Un système dénoncé, mais peu freiné

Malgré plusieurs poursuites disciplinaires intentées par l’Ordre des pharmaciens du Québec (OPQ) – dont certaines ayant mené à des condamnations pour partage illégal d’honoraires ou atteinte au libre choix des patients -, les pratiques dénoncées perdurent.

L’OPQ, tout comme l’Association québécoise des pharmaciens propriétaires (AQPP), s’est opposé à cette forme de spécialisation autoproclamée, qui crée une « fragmentation des soins » et marginalise les pharmacies communautaires. L’an passé, l’AQPP a déposé une demande d’autorisation d’une action collective contre les pharmaciens concernés et les gestionnaires PSP.

Beneva appelle à une enquête formelle du Bureau de la concurrence, fondée  sur la Loi sur la concurrence. L’assureur souhaite l’interdiction des ententes exclusives entre gestionnaires PSP et pharmaciens, l’obligation pour les PSP de fournir les médicaments à toute pharmacie, l’interdiction des ristournes versées pour la fourniture de médicaments de spécialité, ainsi que des sanctions financières contre les parties fautives.

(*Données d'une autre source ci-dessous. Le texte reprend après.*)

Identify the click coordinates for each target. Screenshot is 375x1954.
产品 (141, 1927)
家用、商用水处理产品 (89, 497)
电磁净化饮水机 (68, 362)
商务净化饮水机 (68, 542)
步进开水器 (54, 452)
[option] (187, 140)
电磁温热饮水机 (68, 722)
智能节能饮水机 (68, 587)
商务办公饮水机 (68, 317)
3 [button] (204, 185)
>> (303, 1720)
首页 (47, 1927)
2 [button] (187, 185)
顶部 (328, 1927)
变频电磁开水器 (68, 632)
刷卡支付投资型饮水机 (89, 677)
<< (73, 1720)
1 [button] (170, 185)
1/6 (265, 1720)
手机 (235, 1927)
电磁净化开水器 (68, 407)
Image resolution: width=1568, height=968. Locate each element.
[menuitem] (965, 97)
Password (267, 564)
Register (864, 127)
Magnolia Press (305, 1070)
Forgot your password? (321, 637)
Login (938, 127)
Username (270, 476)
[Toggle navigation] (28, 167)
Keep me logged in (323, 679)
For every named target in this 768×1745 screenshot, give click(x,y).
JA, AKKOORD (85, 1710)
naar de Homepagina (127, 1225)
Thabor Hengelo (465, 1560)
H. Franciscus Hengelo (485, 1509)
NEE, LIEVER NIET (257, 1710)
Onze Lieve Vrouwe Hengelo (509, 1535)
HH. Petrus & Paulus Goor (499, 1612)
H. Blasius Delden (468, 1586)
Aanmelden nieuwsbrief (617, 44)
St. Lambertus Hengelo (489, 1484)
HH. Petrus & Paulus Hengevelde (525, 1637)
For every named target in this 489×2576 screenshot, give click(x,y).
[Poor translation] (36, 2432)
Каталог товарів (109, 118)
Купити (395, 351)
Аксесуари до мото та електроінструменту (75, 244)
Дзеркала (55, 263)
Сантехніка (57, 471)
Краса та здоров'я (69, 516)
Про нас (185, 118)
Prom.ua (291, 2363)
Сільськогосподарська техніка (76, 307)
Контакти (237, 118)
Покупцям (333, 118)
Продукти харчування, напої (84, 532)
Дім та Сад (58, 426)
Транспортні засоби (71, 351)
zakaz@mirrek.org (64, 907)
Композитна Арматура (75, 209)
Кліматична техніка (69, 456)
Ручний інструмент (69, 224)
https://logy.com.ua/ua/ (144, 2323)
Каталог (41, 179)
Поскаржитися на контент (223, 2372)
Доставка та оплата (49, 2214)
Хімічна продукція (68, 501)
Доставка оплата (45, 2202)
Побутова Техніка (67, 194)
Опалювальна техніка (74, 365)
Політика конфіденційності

Pour l’assureur, la situation actuelle porte préjudice aux patients, fragilise l’équité dans le réseau pharmaceutique et fait exploser les coûts pour les assurés et leurs employeurs. « C’est un système fermé, coûteux, et construit sur des pratiques que rien ne justifie – ni médicalement, ni économiquement », conclut Beneva dans sa lettre.